MPs call for council scrutiny shake up

15 Dec 17

Local government needs a cultural change to allow the scrutiny process to work properly, a parliamentary report has said.

MPs on the communities and local government committee reviewed scrutiny arrangements, which were established by the Local Government Act 2000 as an intended counterweight to the cabinet system it also created.

But the MPs’ report, Effectiveness of Local Authority Overview and Scrutiny Committees, said scrutiny was often held in low esteem with little influence on council policy.

Committee chair Clive Betts, said: “Scrutiny is marginalised at too many local authorities, which in extreme cases can contribute to severe service failures, letting down council taxpayers and those that rely on services.

“Only by rebalancing the system and ensuring scrutiny is held in high esteem will we see better decisions.”

The report concluded a council’s organisational culture was the most significant factor in whether or not scrutiny was effective.

The MPs said overview and scrutiny committees should report to full council meeting rather than to executives, and have access to financial and performance data without this being withheld due to claims of commercial sensitivity.

It condemned cases where scrutiny committees had had to submit Freedom of Information requests to their own authorities to get data.

Committees should also receive officer support of equivalent expertise and seniority to that afforded to cabinets and gain rights to call witnesses, including from other public bodies and council contractors.

The MPs also voiced concern that local enterprise partnerships were barely scrutinised.

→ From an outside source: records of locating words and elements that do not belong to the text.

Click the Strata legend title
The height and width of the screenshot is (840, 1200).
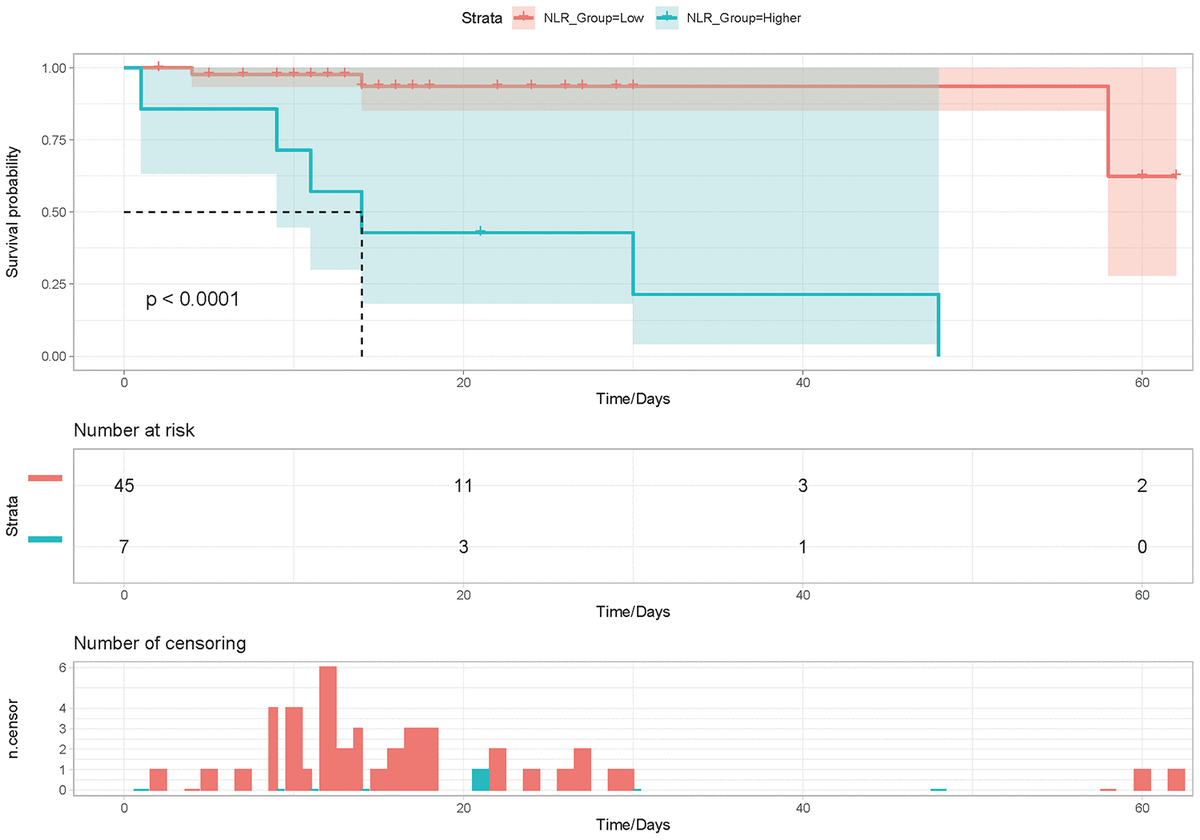pyautogui.click(x=481, y=18)
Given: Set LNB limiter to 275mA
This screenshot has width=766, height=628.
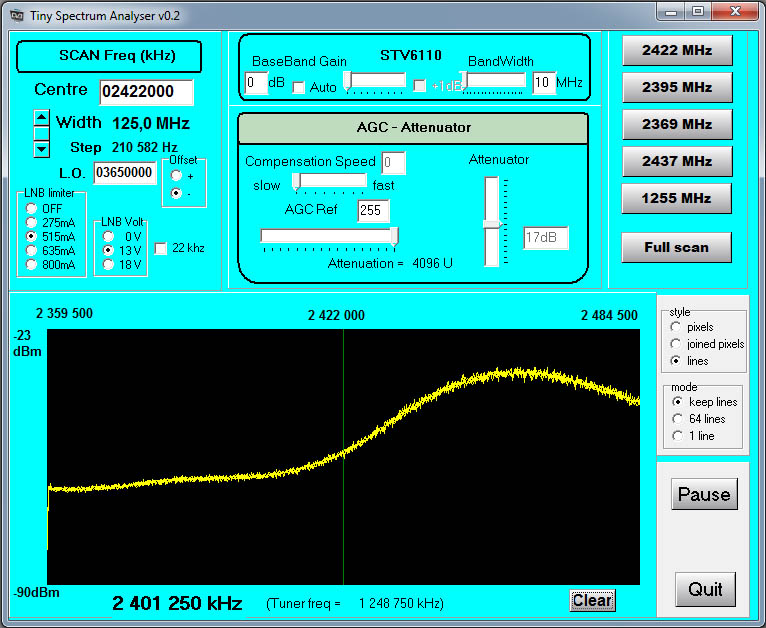Looking at the screenshot, I should click(32, 222).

“We also…have significant concerns that public scrutiny of LEPs seems to be the exception rather than rule,” the report said, calling for scrutiny committees to gain power to monitor LEPs.

MPs were also worried about “an apparent secondary role” for scrutiny in the new combined authorities.

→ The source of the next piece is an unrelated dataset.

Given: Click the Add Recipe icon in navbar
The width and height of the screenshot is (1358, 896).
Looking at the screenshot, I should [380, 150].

“Mayors are responsible for delivering services and improvements for millions of residents, but oversight of their performance is currently hindered by limited resources,” the report said.

Responding to the report, the Centre for Public Scrutiny called it a “timely intervention”.

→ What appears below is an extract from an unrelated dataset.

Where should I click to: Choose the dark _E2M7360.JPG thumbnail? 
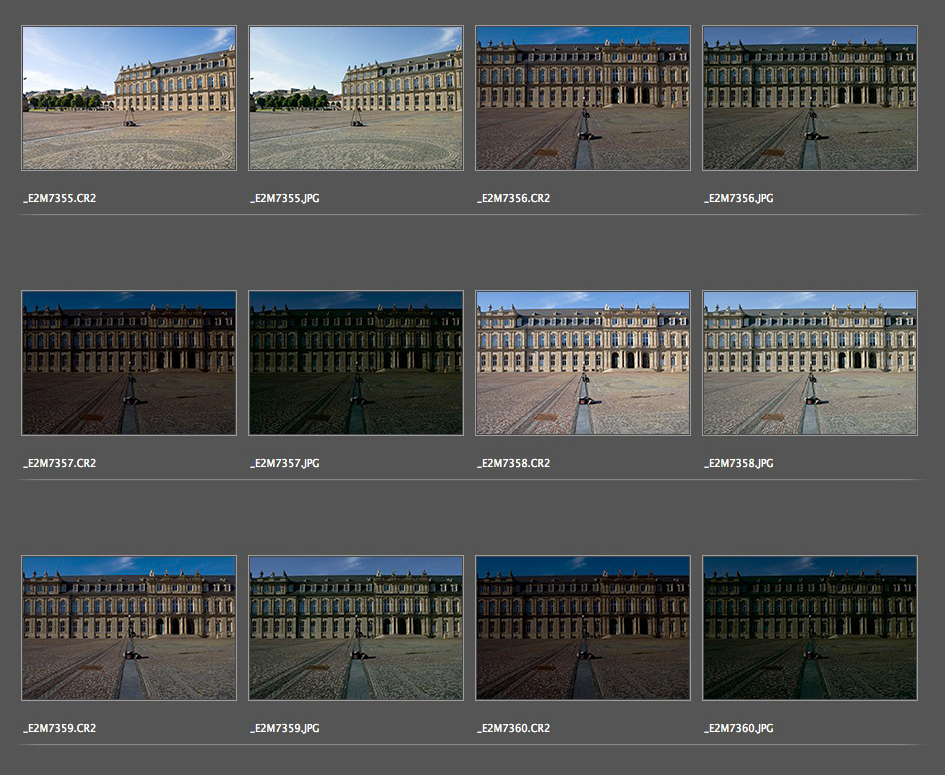(810, 628)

Chief executive Jacqui McKinlay said: “The committee strongly points to the need for scrutiny to have equal access to impartial and independent advice including access to council officer time and information, this includes commercial information on council ventures.”

Highlighting the committee’s recommendation that scrutiny committees examine the work of LEPs, she added: “We have been calling for scrutiny to be allowed to ‘follow the public pound’, possibly through a local public accounts committee which has been supported by CIPFA and others as a necessary part of public accountability.”